- [ZIEL 1] Welche beiden Personen haben laut dem Ausschnitt über die Modenschau im Görlitzer Park die Kollektion zusammen mit den Models entworfen?

- [AUSWAHL]
····················
Mit einer Modenschau aus Altkleidern wollen Ak­ti­vis­t*in­nen auf den Umgang mit Geflüchteten hinweisen. Ein Model wird kurz vor Beginn abgeschoben.

„Wir sind traurig“: Teil­neh­me­r*in­nen der Modenschau im Görli Foto: Torben Becker

Berlin taz | Wippenden Schrittes tritt das erste Model auf den improvisierten Catwalk zwischen den Bierbänken im Görlitzer Park. Aus einem Lautsprecher ruft Bob Marley „wake up and live“. Das Model trägt ein blaues Kleid, keine Schuhe, vor der Brust ein Schild: „Wir sind traurig.“ Sie lächelt trotzdem.

Sie ist das erste von 35 Models an diesem Dienstag. Mit den De­si­gne­r:in­nen Amine Mohammed und Noemi Nuo haben sie eine Kollektion aus Altkleidern entworfen, um ein Statement gegen die laufende Berliner Fashion Week zu setzen. Eigentlich sollten es 36 Models sein, doch ihr Freund Muhamadou G. wurde vergangene Nacht abgeschoben.
····················
[Beispiele für Bildschirm-Grounding]
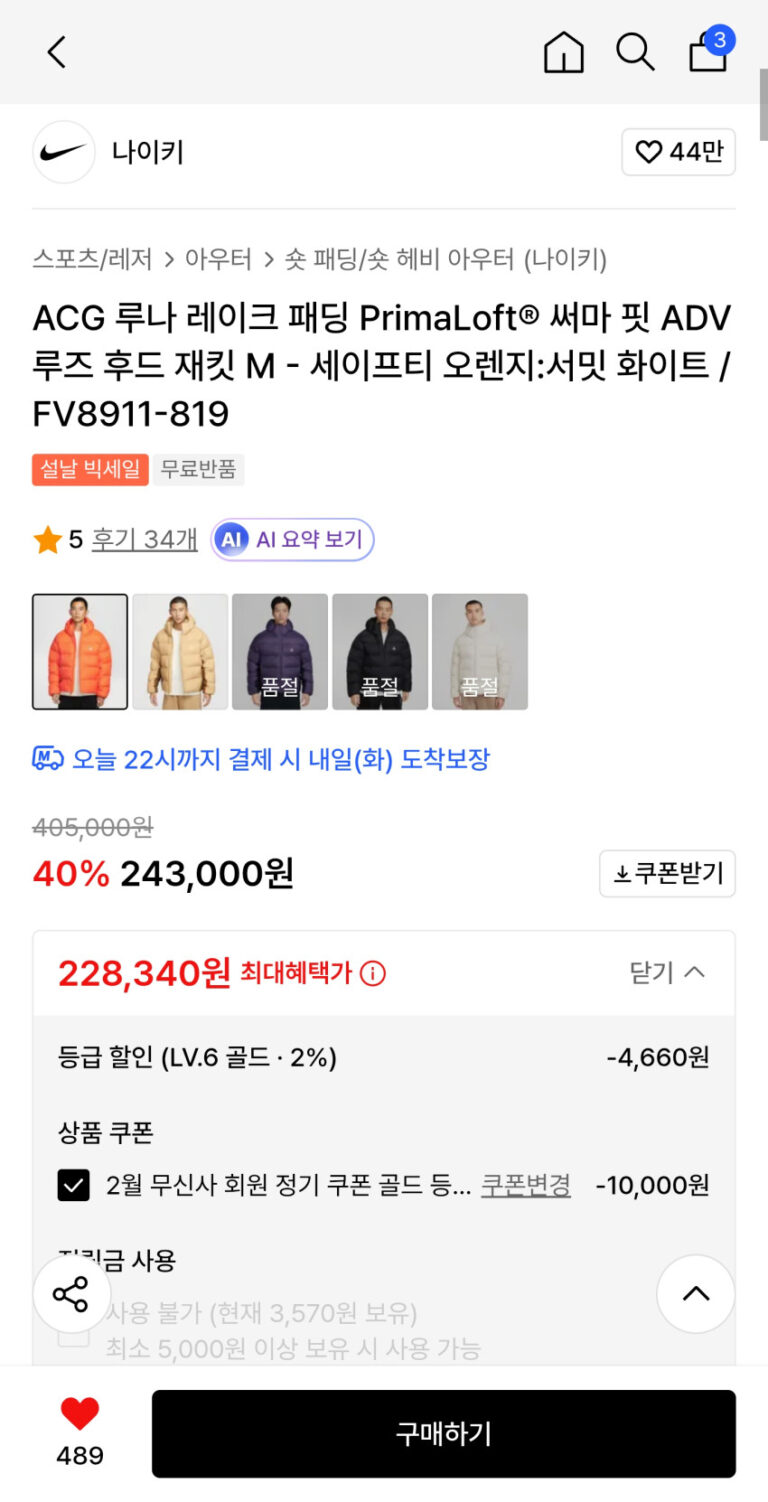Screen dimensions: 768x1502
Task: Tap the share icon button
Action: click(71, 1294)
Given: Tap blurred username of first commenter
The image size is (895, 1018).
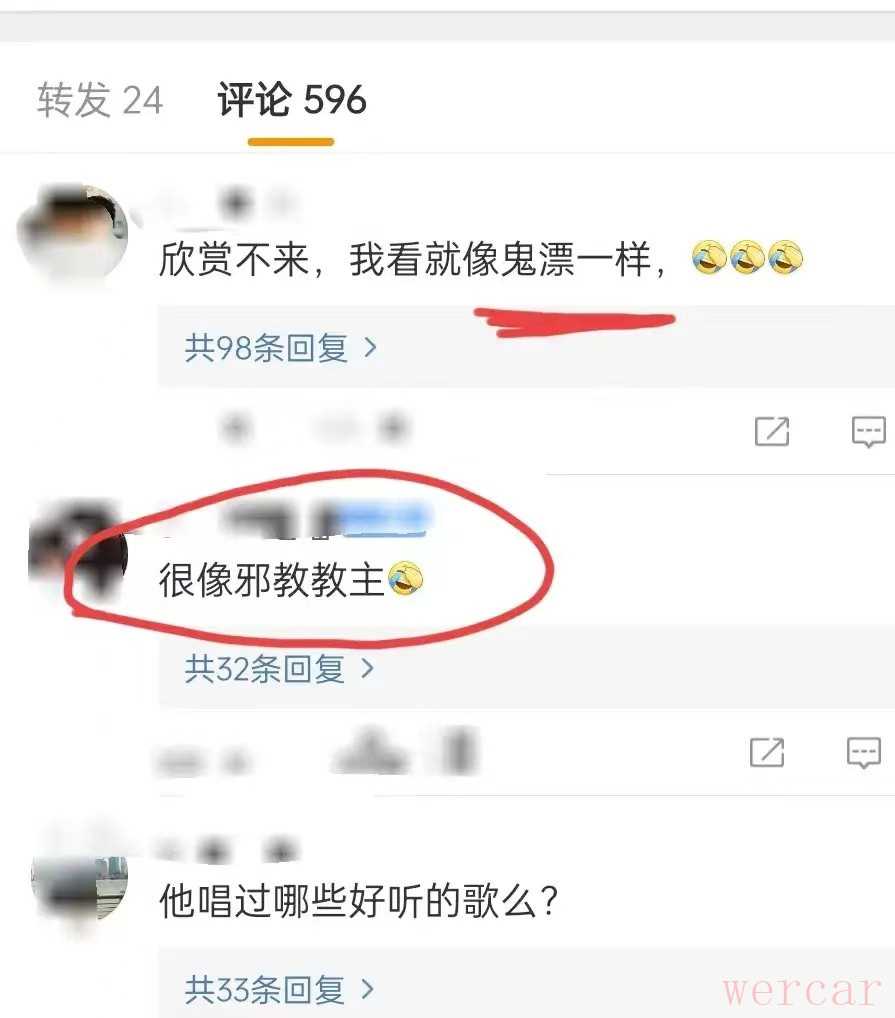Looking at the screenshot, I should tap(227, 205).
····················
- [ZIEL 2] Liste alle Zeilen der Auflistung auf, die die Zeichenfolge „commenter“ enthalten, unter Beachtung der Groß- und Kleinschreibung.

- [AUSGABE 1] Amine Mohammed und Noemi Nuo

- [AUSGABE 2]
Given: Tap blurred username of first commenter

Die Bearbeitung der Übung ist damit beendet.